## ACTION ITEM
Bring together every line in the data that includes "icon".

## RECORDS SUPPLIED
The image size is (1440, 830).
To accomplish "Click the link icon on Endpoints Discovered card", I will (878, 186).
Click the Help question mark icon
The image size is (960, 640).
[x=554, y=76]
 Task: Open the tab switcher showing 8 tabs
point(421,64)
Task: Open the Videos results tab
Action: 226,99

* * *

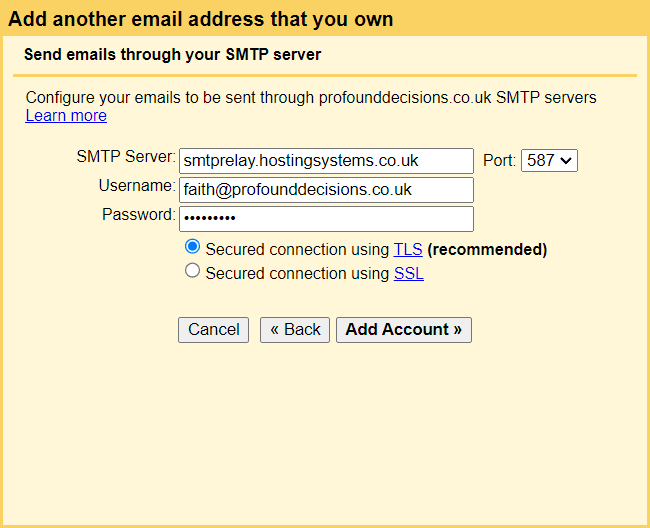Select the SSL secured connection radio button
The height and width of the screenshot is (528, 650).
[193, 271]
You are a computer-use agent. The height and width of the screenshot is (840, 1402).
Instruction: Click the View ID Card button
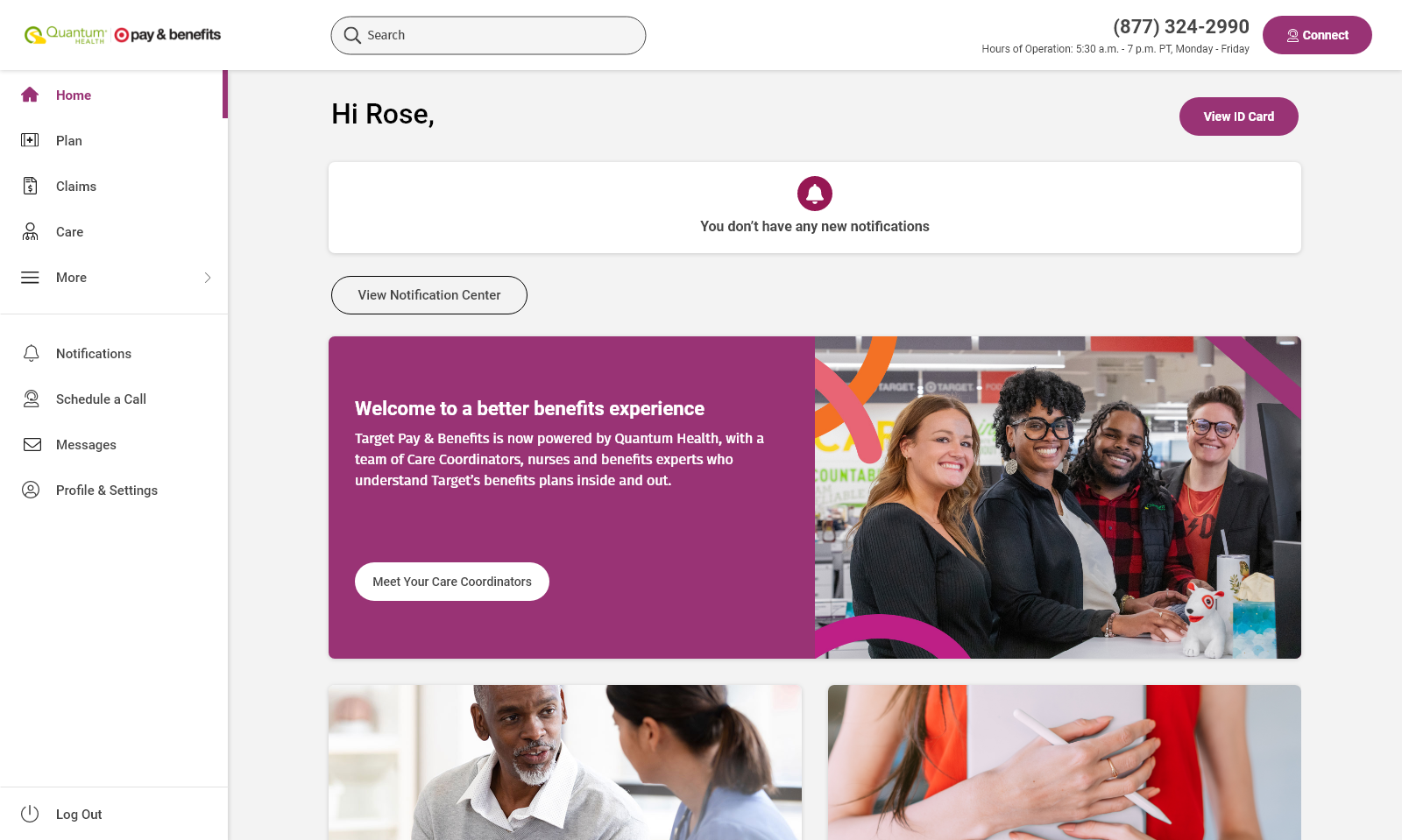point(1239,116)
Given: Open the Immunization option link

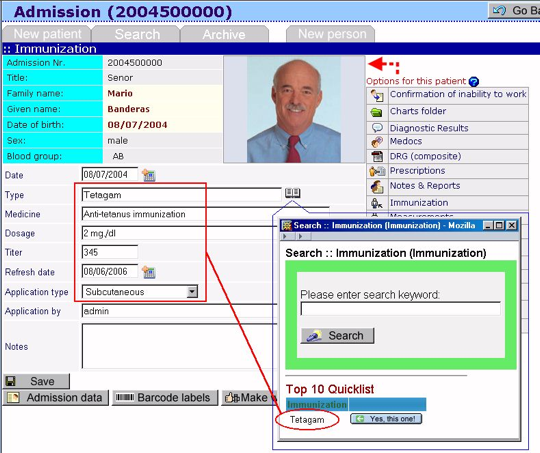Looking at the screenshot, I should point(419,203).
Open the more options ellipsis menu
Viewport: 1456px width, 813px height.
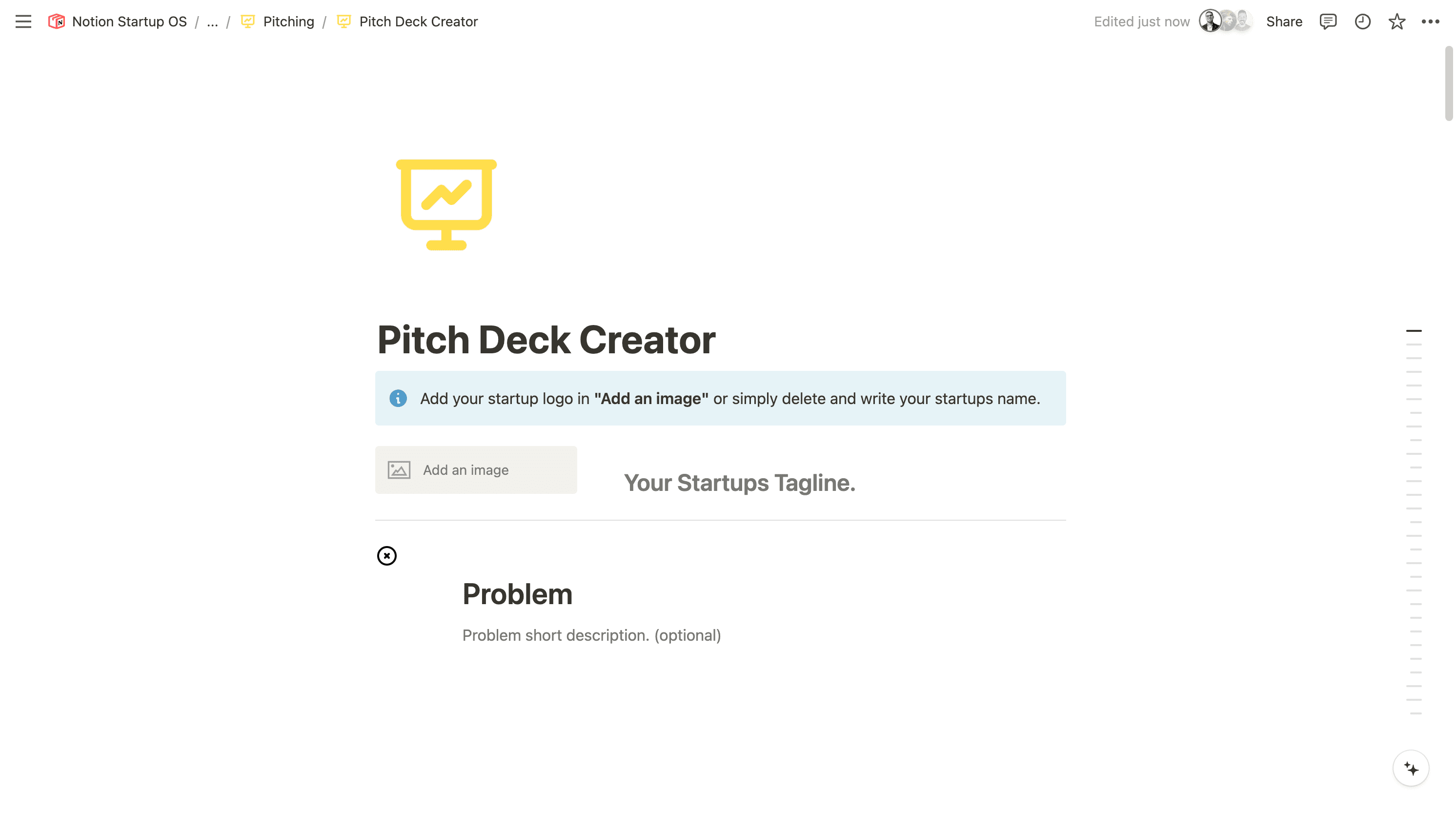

...

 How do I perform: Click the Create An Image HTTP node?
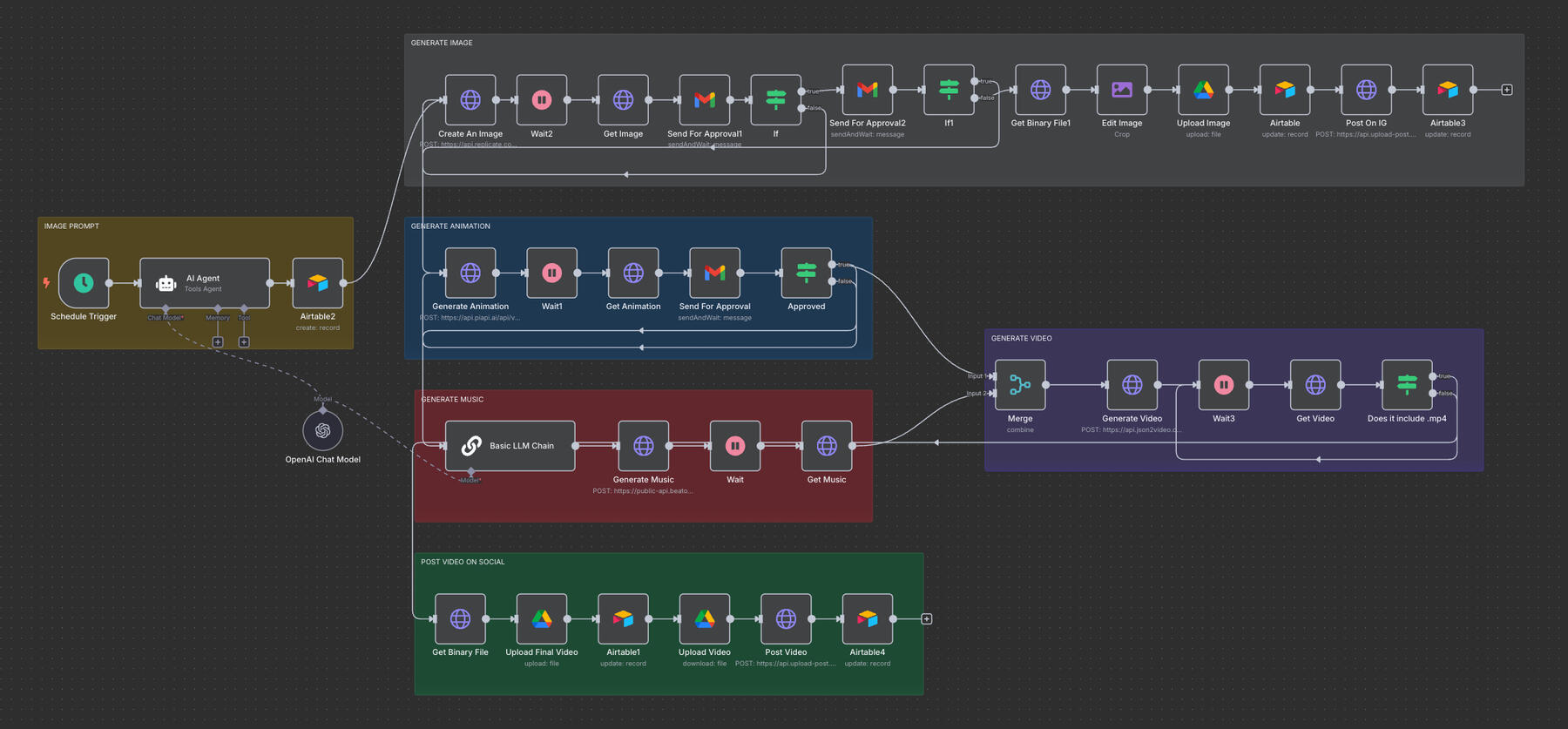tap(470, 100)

## WRITTEN RESPONSE
To accomplish "Click the link icon on Endpoints Discovered card", I will (878, 186).
Click the Help question mark icon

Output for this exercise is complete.